*ASSIGNED TASK:*
All of the data below should be written out again exactly.
⟨
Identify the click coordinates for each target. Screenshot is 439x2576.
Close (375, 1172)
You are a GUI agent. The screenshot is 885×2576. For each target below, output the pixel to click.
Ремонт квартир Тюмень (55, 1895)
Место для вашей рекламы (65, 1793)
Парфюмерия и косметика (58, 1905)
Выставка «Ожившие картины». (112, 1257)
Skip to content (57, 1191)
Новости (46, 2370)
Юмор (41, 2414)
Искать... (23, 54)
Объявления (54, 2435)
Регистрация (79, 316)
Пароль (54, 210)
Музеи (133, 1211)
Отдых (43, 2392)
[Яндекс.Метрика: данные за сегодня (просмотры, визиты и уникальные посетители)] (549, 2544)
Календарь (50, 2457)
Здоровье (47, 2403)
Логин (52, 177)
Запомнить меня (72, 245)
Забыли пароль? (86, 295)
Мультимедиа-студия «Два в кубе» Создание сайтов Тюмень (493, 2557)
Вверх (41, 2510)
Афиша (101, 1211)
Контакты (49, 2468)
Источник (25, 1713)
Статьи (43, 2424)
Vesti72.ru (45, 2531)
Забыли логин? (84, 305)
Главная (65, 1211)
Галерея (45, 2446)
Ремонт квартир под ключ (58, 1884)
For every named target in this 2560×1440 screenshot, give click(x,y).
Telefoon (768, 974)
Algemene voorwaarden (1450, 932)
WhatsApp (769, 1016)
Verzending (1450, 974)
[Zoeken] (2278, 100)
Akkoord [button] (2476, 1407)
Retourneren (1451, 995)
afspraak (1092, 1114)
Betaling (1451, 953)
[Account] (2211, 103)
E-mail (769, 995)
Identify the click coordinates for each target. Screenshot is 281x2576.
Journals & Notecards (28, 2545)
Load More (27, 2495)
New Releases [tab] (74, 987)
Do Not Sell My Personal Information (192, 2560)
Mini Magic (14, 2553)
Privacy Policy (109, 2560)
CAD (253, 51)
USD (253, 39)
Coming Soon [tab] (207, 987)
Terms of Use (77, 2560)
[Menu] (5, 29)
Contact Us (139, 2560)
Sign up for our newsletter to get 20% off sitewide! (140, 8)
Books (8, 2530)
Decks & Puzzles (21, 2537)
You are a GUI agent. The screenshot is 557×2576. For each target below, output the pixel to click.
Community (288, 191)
⟩
*OUTPUT OF THE EXERCISE:*
Identify the click coordinates for each target. Screenshot is 439x2576.
Close (375, 1172)
You are a GUI agent. The screenshot is 885×2576. For each target below, output the pixel to click.
Ремонт квартир Тюмень (55, 1895)
Место для вашей рекламы (65, 1793)
Парфюмерия и косметика (58, 1905)
Выставка «Ожившие картины». (112, 1257)
Skip to content (57, 1191)
Новости (46, 2370)
Юмор (41, 2414)
Искать... (23, 54)
Объявления (54, 2435)
Регистрация (79, 316)
Пароль (54, 210)
Музеи (133, 1211)
Отдых (43, 2392)
[Яндекс.Метрика: данные за сегодня (просмотры, визиты и уникальные посетители)] (549, 2544)
Календарь (50, 2457)
Здоровье (47, 2403)
Логин (52, 177)
Запомнить меня (72, 245)
Забыли пароль? (86, 295)
Мультимедиа-студия «Два в кубе» Создание сайтов Тюмень (493, 2557)
Вверх (41, 2510)
Афиша (101, 1211)
Контакты (49, 2468)
Источник (25, 1713)
Статьи (43, 2424)
Vesti72.ru (45, 2531)
Забыли логин? (84, 305)
Главная (65, 1211)
Галерея (45, 2446)
Ремонт квартир под ключ (58, 1884)
For every named target in this 2560×1440 screenshot, give click(x,y).
Telefoon (768, 974)
Algemene voorwaarden (1450, 932)
WhatsApp (769, 1016)
Verzending (1450, 974)
[Zoeken] (2278, 100)
Akkoord [button] (2476, 1407)
Retourneren (1451, 995)
afspraak (1092, 1114)
Betaling (1451, 953)
[Account] (2211, 103)
E-mail (769, 995)
Identify the click coordinates for each target. Screenshot is 281x2576.
Journals & Notecards (28, 2545)
Load More (27, 2495)
New Releases [tab] (74, 987)
Do Not Sell My Personal Information (192, 2560)
Mini Magic (14, 2553)
Privacy Policy (109, 2560)
CAD (253, 51)
USD (253, 39)
Coming Soon [tab] (207, 987)
Terms of Use (77, 2560)
[Menu] (5, 29)
Contact Us (139, 2560)
Sign up for our newsletter to get 20% off sitewide! (140, 8)
Books (8, 2530)
Decks & Puzzles (21, 2537)
You are a GUI agent. The screenshot is 557×2576. For each target below, output the pixel to click.
Community (288, 191)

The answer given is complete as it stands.